▶ Excerpted passage

◆ ◆ ◆ ◆ ◆

Electric Beach, located on Oahu’s southwest shores, is named for the Hawaii Electric power plant located directly across the street. A pipe from the plant extends into the ocean discharging warm water that attracts a diversity of marine life including a colorful variety of reef fish, sea turtles, spotted eagle rays and sharks. Occasionally, visited by a pod of resident spinner dolphins.
Road noise and smoke billowing from the plant are at odds with the idyllic ocean scene just across the road. To punctuate the sentiment on our last visit, an oversized truck rattled by as two endangered Hawaiian monk seals chose that moment to haul out onto the empty beach.
Electric Beach or Kahe Point?
The area across from the power plant is often generally referred to as Electric Beach. However, it’s important to note that this area encompasses two distinct beaches. To the south, you’ll find the compact Kahe Point Beach Park, which boasts facilities such as showers and bathrooms. This beach is also home to the unique underwater pipe.
On the downside, Kahe Point Beach Park’s narrow shoreline is bordered by a combination of natural and man-made sea walls. These structures channel the waves into a cove, where they gain intensity. There’s no meandering into the ocean here. You have it to time your entry, avoid bodyboarders, and swim fast.
In contrast, the neighboring Electric Beach offers more space for beachgoers. While it lacks amenities, it provides a different beach experience. Although the shore break can still become rough, especially during the winter months, it’s generally less intense than at Kahe Point Beach Park.
What sets Electric Beach apart is the extensive reef that stretches along its length. To embark on your snorkeling adventure, look for a sandy pocket along the shore. This beach provides a unique opportunity to explore marine life in a more relaxed environment compared to its smaller counterpart to the south.
A Morning at Electric Beach
A windy, overcast summer morning in Kailua sent us on a search for sunshine. The west side of Oahu tends to be less windy and sunnier than the north and windward sides of the island. In summer, the waves are subdued making it prime snorkeling weather. The crowds and surf at Kahe Point Beach Park ed us to quieter, unassuming Electric Beach.
The waves breaking on the shore were an irresistible invitation for the kids, prompting them to grab an abandoned bodyboard and dive right in. As the sun intensified, we eagerly donned our snorkel gear, ready to plunge into the cool underwater world that beckoned. A toothy eel observed us with cautious curiosity before gracefully slipping out of sight. Our underwater adventure unveiled a stunning array of fish, including some elusive species like boxfish, lei and lagoon triggerfish, and more—rare sights in windward waters. The true enchantment, however, awaits those who venture further offshore. There, a bountiful coral garden teems with vibrant fish, creating a mesmerizing underwater tableau.

◆ ◆ ◆ ◆ ◆

▶ Input data
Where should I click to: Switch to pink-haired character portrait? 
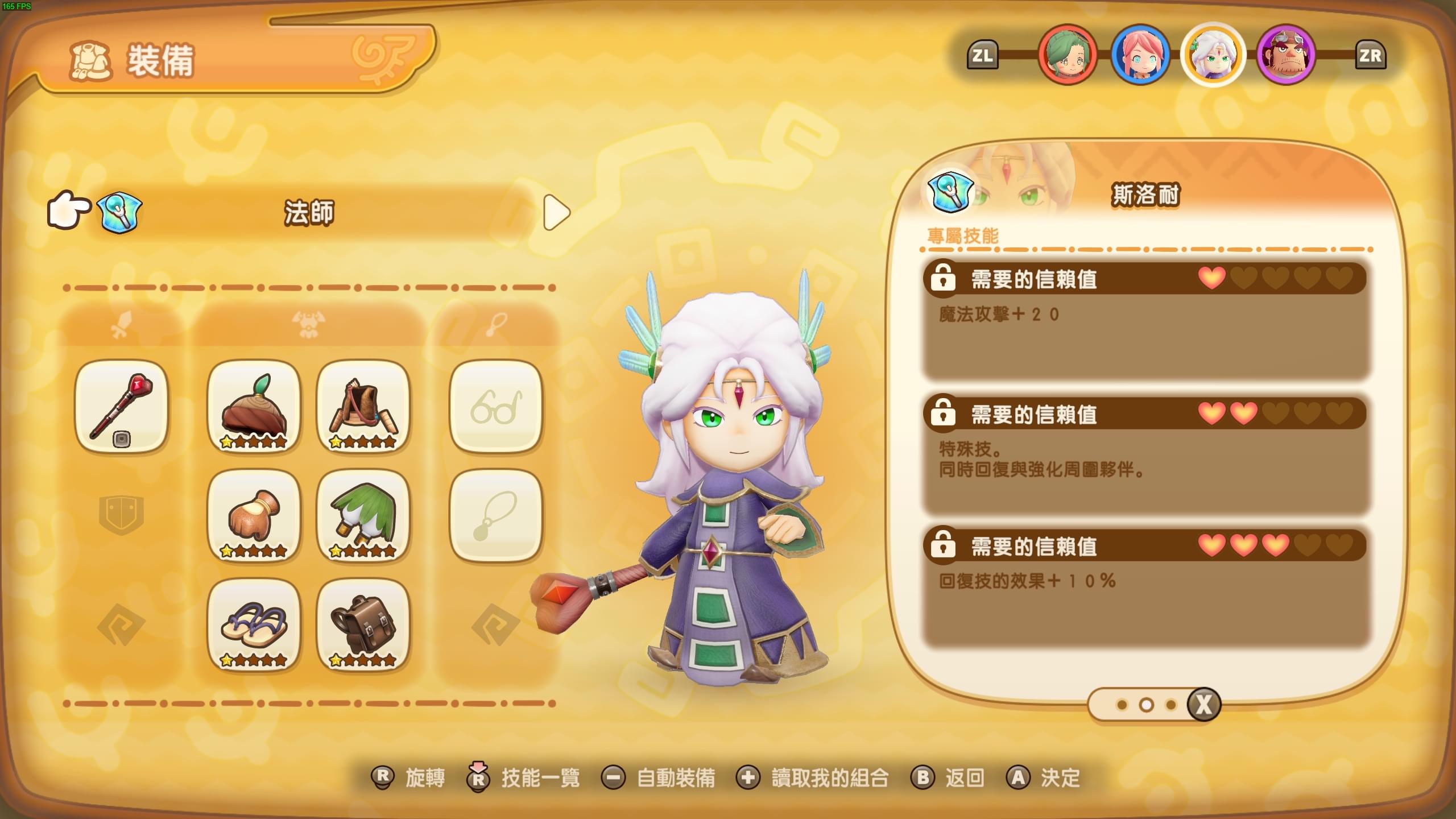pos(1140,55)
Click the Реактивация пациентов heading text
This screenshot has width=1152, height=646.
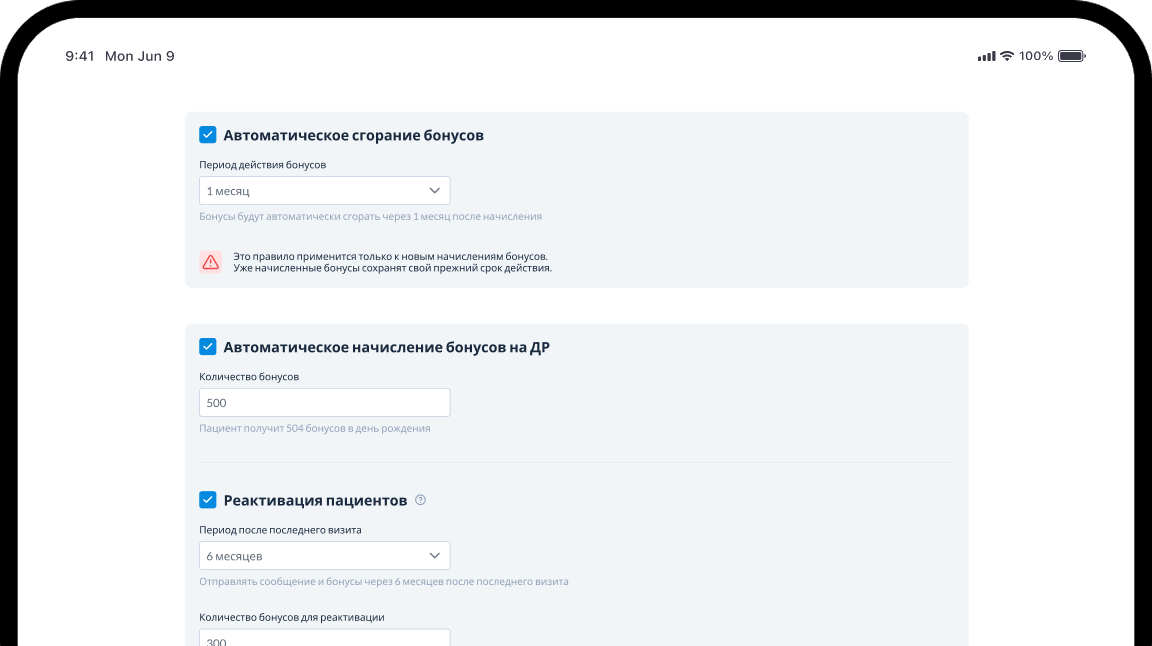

◆ ◆ ◆ ◆ ◆

▶ Exercise instructions
A – According to the Electric Beach article, which beach has facilities such as showers and bathrooms?
B – Print the stretch of the Electric Beach article from "Road noise and" through "unique underwater pipe.".
C – List each kind of marine life that the Electric Beach article says the warm water from the plant's pipe attracts.

▶ Task-by-task solutions
A – Kahe Point Beach Park

B –
Road noise and smoke billowing from the plant are at odds with the idyllic ocean scene just across the road. To punctuate the sentiment on our last visit, an oversized truck rattled by as two endangered Hawaiian monk seals chose that moment to haul out onto the empty beach.
Electric Beach or Kahe Point?
The area across from the power plant is often generally referred to as Electric Beach. However, it’s important to note that this area encompasses two distinct beaches. To the south, you’ll find the compact Kahe Point Beach Park, which boasts facilities such as showers and bathrooms. This beach is also home to the unique underwater pipe.

C –
- a colorful variety of reef fish
- sea turtles
- spotted eagle rays
- sharks